> **Exercise directions**
Though the records contain pictures, copy none of them; repeat exactly the lines from the one with "You are a GUI" to the end.

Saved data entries
■ ■ ■ ■ ■ ■ ■

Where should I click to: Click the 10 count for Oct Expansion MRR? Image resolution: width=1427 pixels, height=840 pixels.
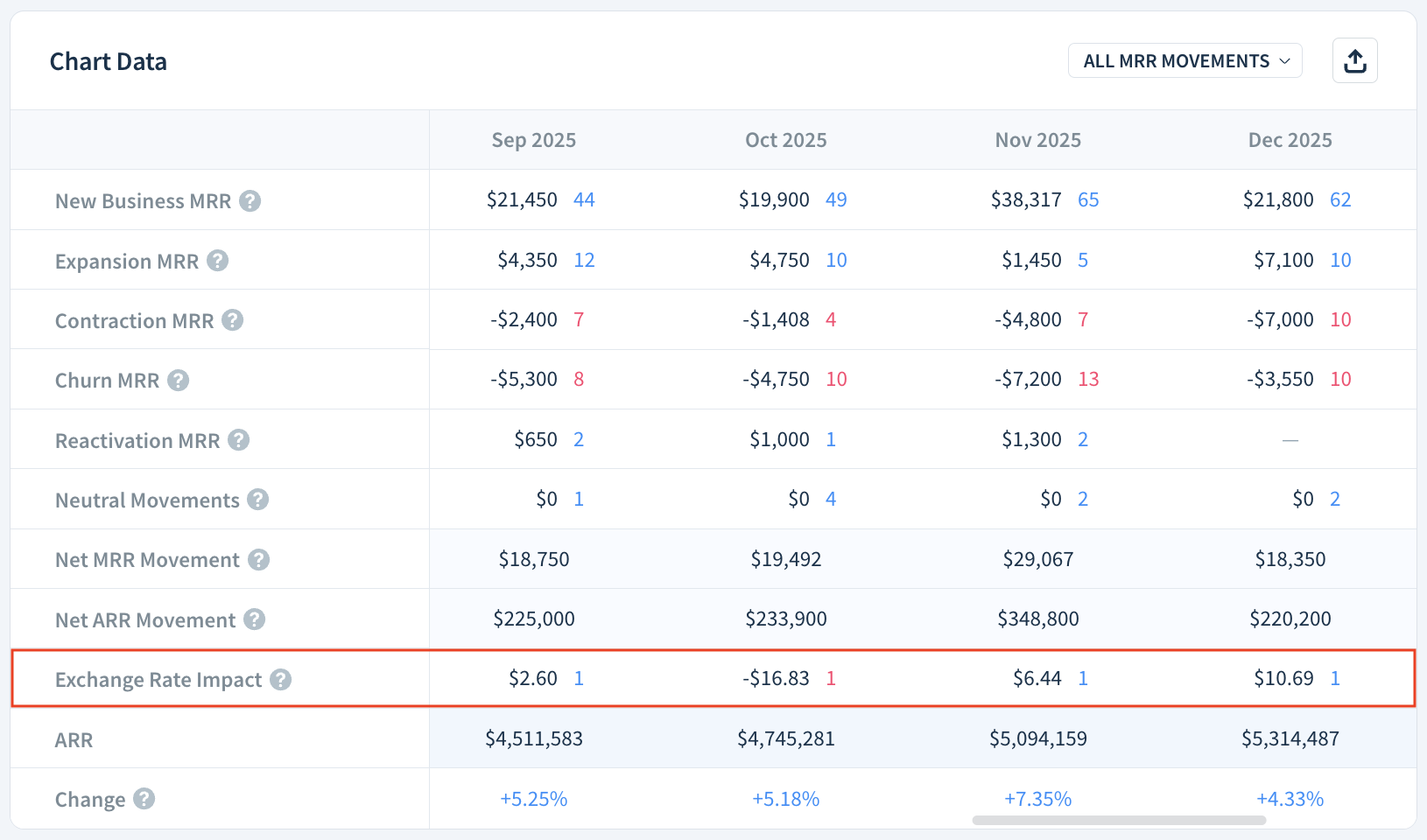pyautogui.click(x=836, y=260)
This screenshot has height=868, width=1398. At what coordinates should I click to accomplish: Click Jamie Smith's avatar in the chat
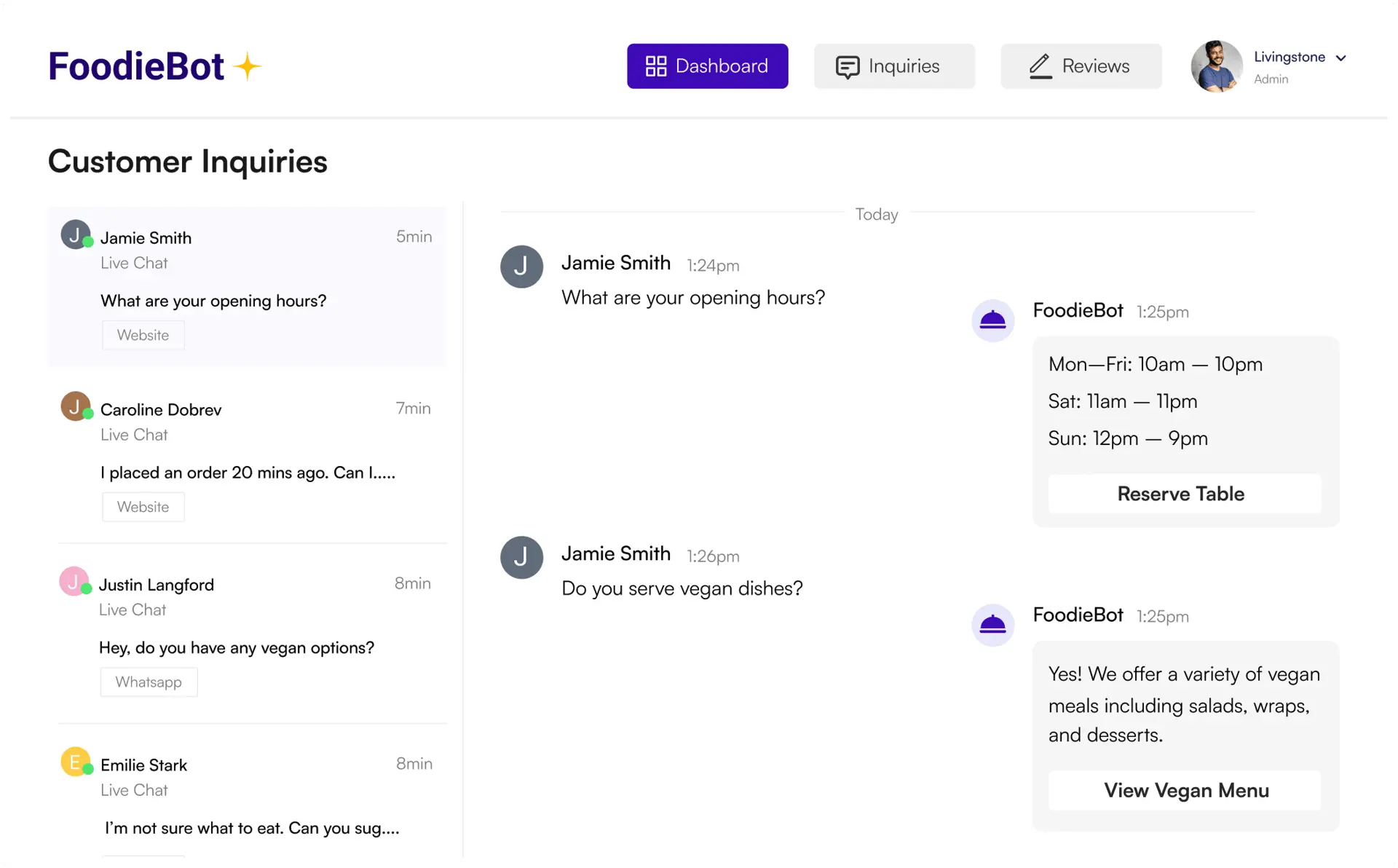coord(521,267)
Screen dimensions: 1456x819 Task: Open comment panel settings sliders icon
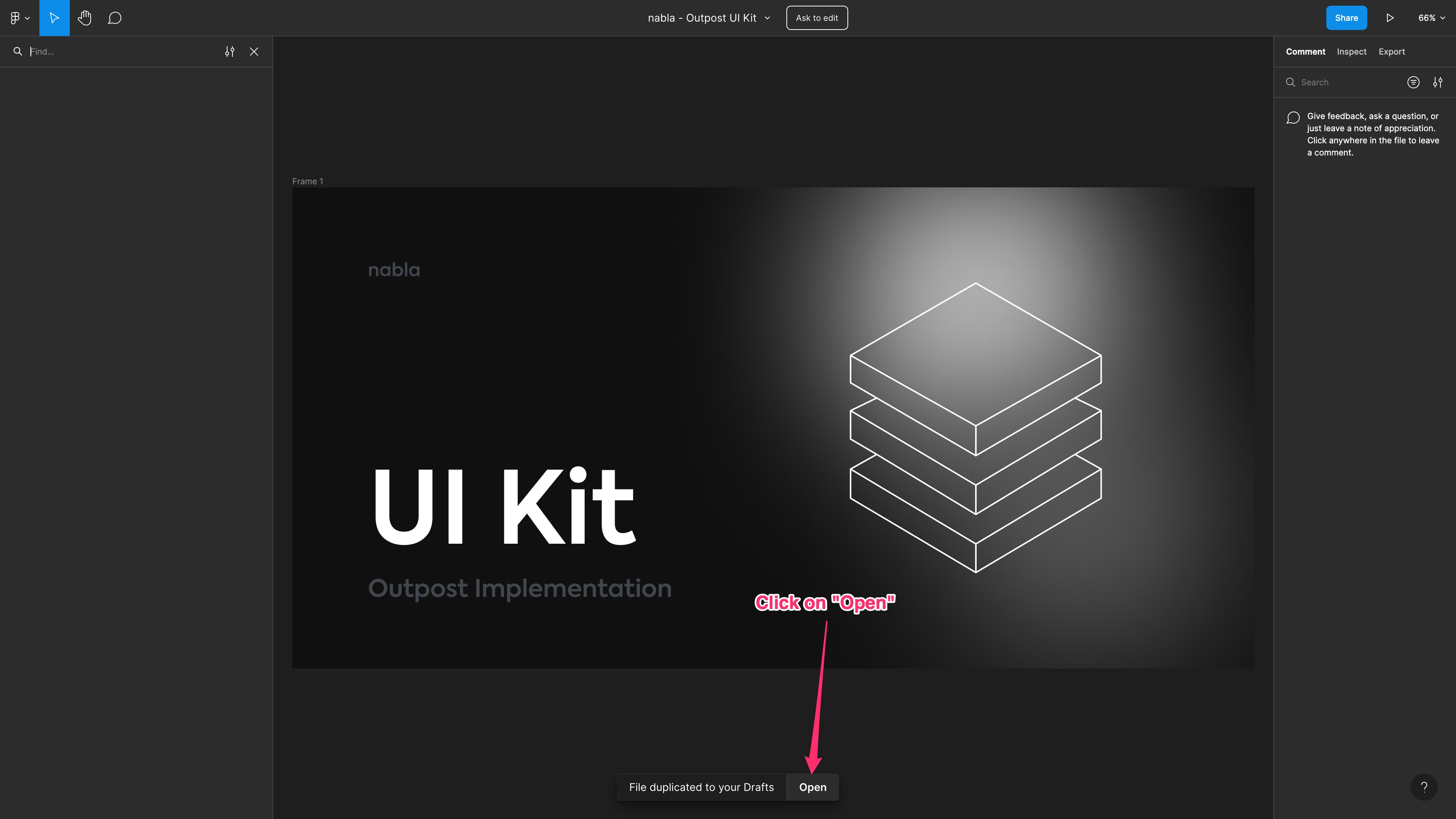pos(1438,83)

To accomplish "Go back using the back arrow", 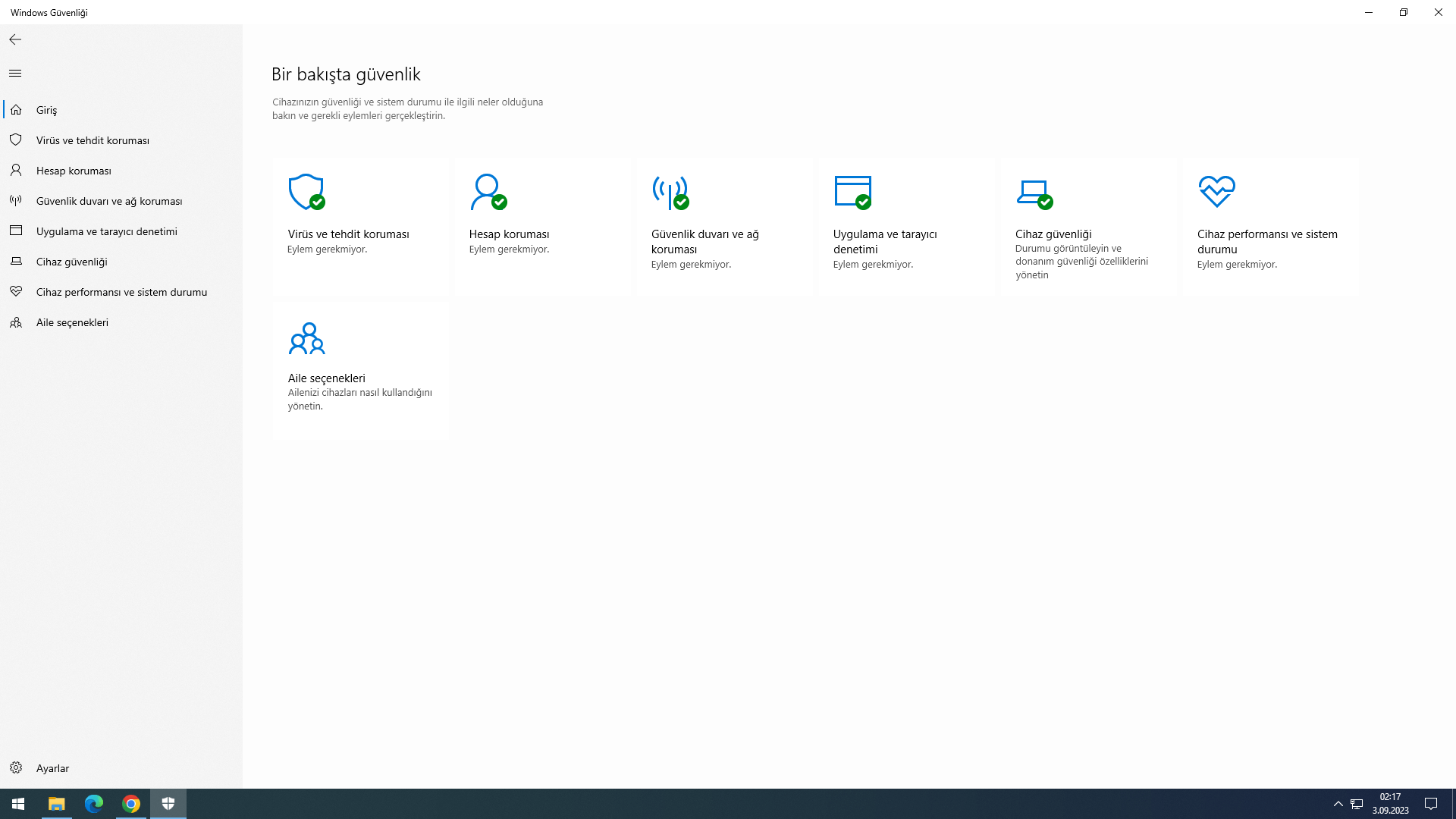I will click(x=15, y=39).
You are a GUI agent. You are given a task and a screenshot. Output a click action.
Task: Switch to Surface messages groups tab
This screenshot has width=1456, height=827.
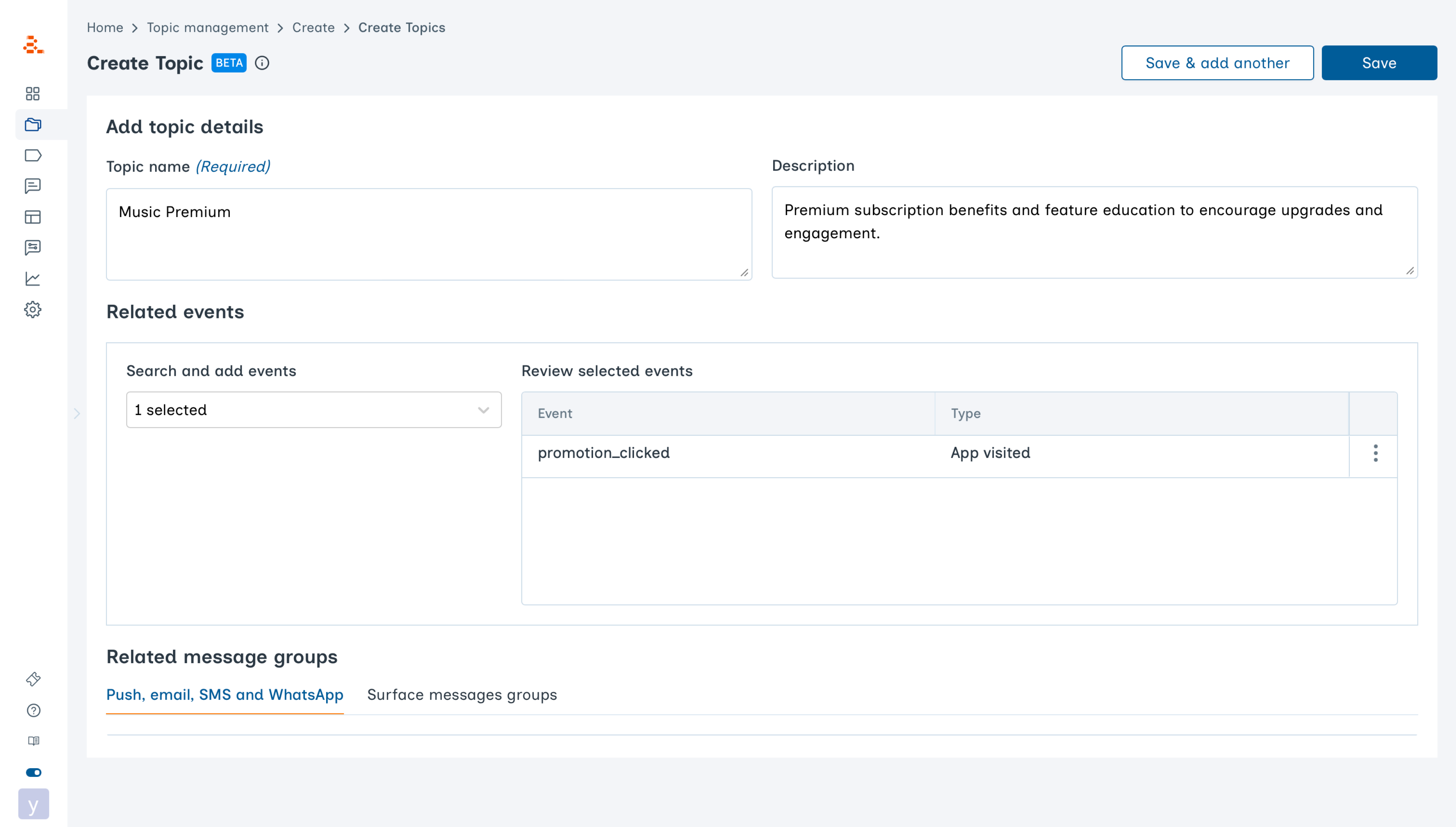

■ ■ ■ ■ ■ ■ ■

> **Reply to the task**
You are a GUI agent. You are given a task and a screenshot. Output a click action.
Task: Switch to Surface messages groups tab
This screenshot has width=1456, height=827.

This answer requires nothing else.